Thursday, September 12, 2019

Robot Priests

Years ago during my college days, while studying for my philosophy degree, I took courses on the philosophy of science. This branch of philosophy deals with studying the ethics, epistemology, and ramifications of science and its discoveries. This field serves to explore science and question it from a philosophical perspective. One of my professors in this was Massimo Pigliucci who was the chair of the philosophy department at Lehman College and is now at City College in the CUNY. He is an atheist now but baptized Catholic. 

In several of our classes, we discussed artificial intelligence and whether or not a machine can have consciousness or a soul or if a human can transfer his or her consciousness into a machine. The discussions were interesting and helped me understand the Church's teaching on the soul and personhood as I transitioned from atheist to Catholicism. Ironically, Dr. Pigliucci was feeding the seed of faith that was sprouting in me which led me to greater belief in God.

Anyhow, it seems some academics in the Catholic realm are starting to flirt with the ideas fostered in the philosophy of science.
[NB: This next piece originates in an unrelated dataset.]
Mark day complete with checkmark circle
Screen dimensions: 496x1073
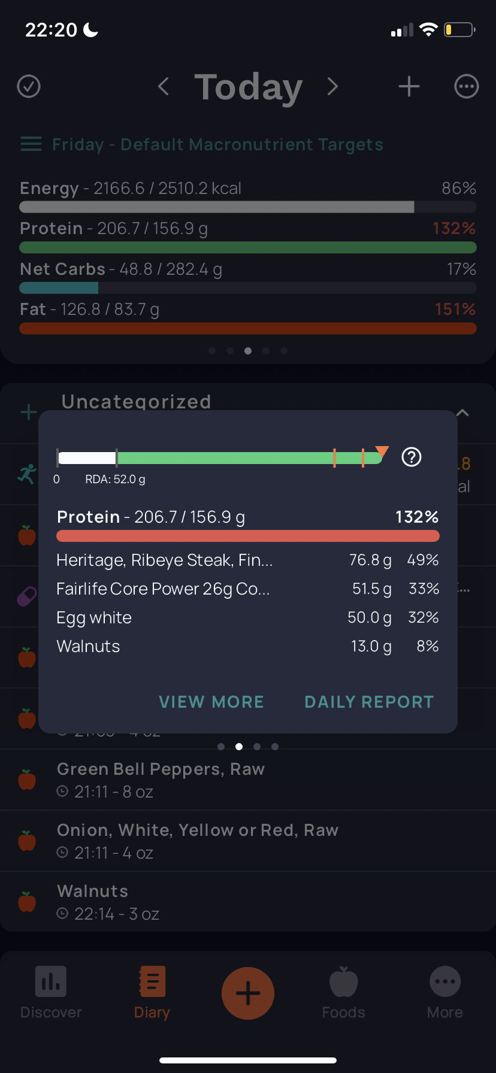tap(29, 86)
Franciscan Sister Ilia Delio who holds two doctorate degrees in theology claims that the Catholic Church can ordain robots using sophisticated artificial intelligence as priests.  The suggestion has been met with ridicule by many in the Church but has stirred the curiosity of those who want a more flexible priesthood.
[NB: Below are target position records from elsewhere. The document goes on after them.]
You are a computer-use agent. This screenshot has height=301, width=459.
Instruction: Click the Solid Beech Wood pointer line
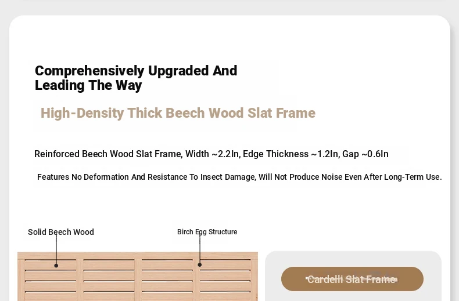click(56, 248)
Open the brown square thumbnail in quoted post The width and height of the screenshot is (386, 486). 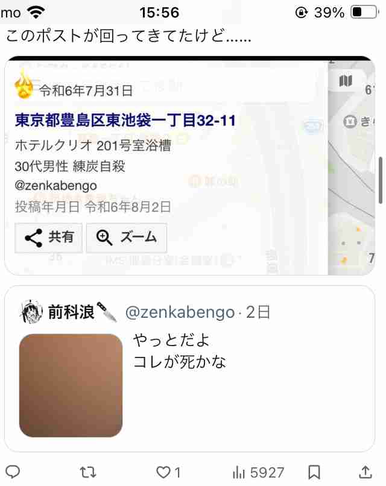[x=71, y=385]
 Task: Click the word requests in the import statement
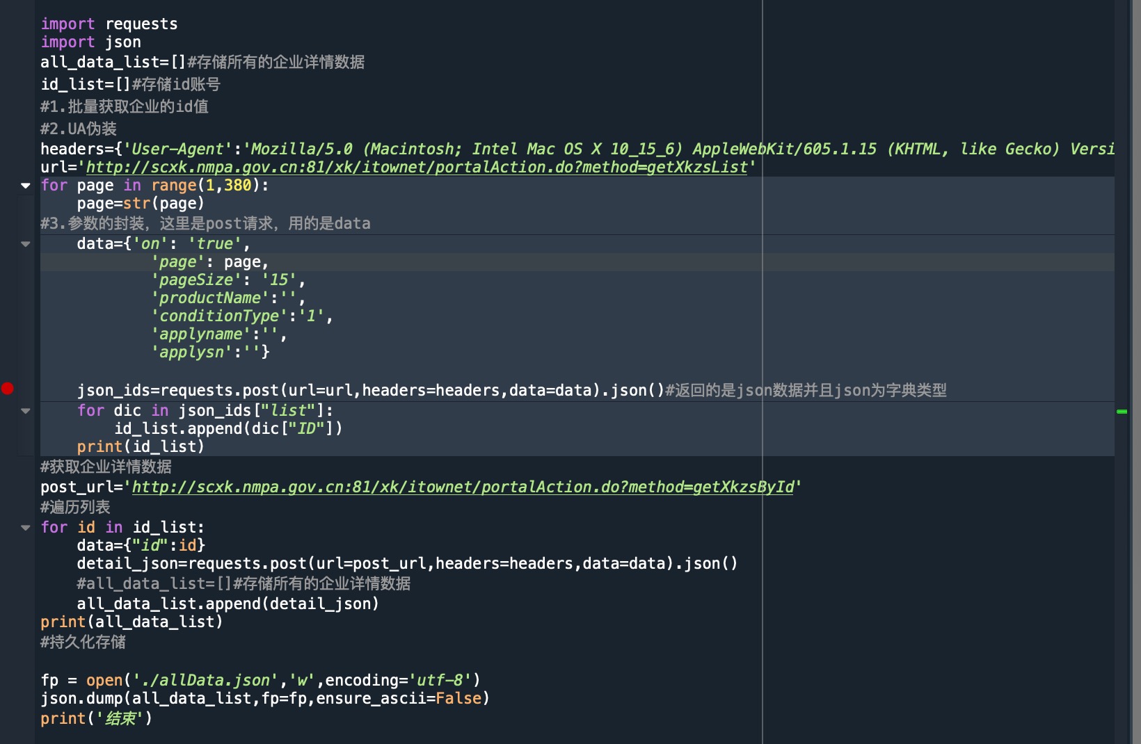tap(141, 23)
The idea claims that a robot with an advanced artificial intelligence would behave like a person would. If a robot thinks and acts like a human person, why can it not be ordained a priest?  The premise is heavily discussed among philosophers of science. Can a robot or android be a person? The movie IRobot starring Will Smith touches on this idea. Sonny, the robot who is the main protagonist in the film evolves to become self-aware. He dreams, has ambitions, has artistic creativity and is not rigid with logic as his peers are. Star Trek the Next Generation and Star Trek Voyager have also touched on the idea with the characters Lieutenant Commander Data who is an android and "The Doctor" who is a hologram. Both of these characters have artificial intelligence which behaves like human intelligence, only more sophisticated. In one episode of Star Trek the Next Generation, Data's personhood is questioned. A trial is held to prevent Data from being taken by another officer of Starfleet to be studied as a prop.
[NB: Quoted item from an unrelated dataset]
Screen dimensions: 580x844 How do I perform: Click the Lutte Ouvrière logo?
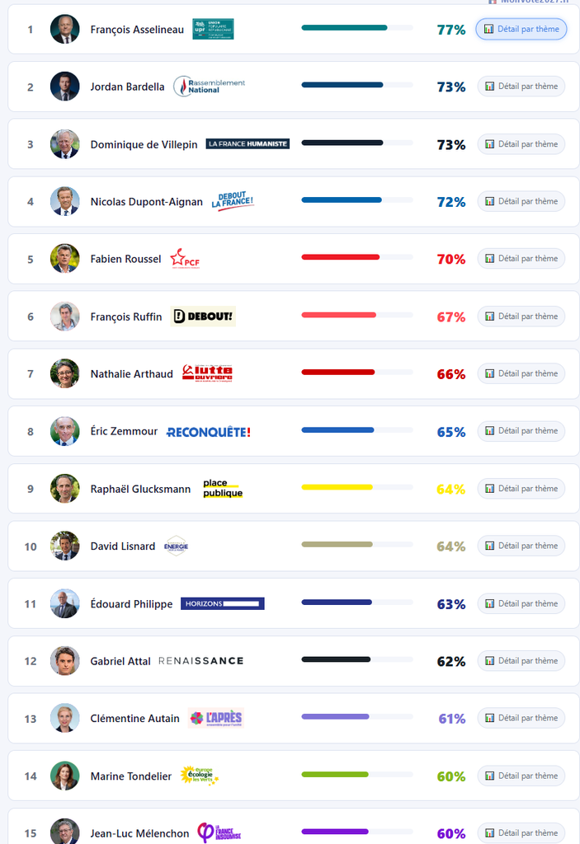(x=207, y=373)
The question is, Can a robot with an advanced AI program or algorithm be truly ordained a priest?  What is intelligence? If we study it carefully, is not human intelligence a form of algorithm created by God?  The human brain uses neurons to zap synapses to each other. These synapses contact everything that makes a human being human, namely, thoughts, memories, free will, emotions, behavior and so on. If a robot contains a program that mimics this, is it not a person?  It is not alive?  This is debatable. We must remember that there is more to being human than mere synapses. Human beings require biochemistry in order to live and function as a living being that is sentient. A robot cannot mimic this. Biochemistry would require a robot to be flesh, blood, and hormones just like a human being. Functions and emotions in human beings are controlled by chemicals. These chemicals are carbon-based and require transportation in liquid states.  A robot would not be able to do this because the composition would be incompatible.

So, in my opinion, there is no way a robot could be ordained a priest because in order to be ordained a priest there has to be the form and matter. The form is the formula of the ordination or the words and laying of hands by the bishop.  The matter would be a living male body. A robot cannot have a living male body with blood, hormones and so forth. A robot is a robot and a human male is a human male. Therefore, it would not be possible for a robot or android with sophisticated AI to be ordained. Jesus Himself became a man to fulfill the salvation plan. He became flesh and blood. He took on the image of sin and weakness to relate to the human race. If God did this, then the ontological scenario is important.

Then there is the issue of the soul. Only a human being can have a living soul. God breathed into man's life. A robot cannot have a living human soul even if it behaves and thinks like a living human soul. The idea of ordaining robots as priests is fun to talk about in a philosophy class, but in reality, is not feasible. Sister Delia should know this holding a doctorate in theology.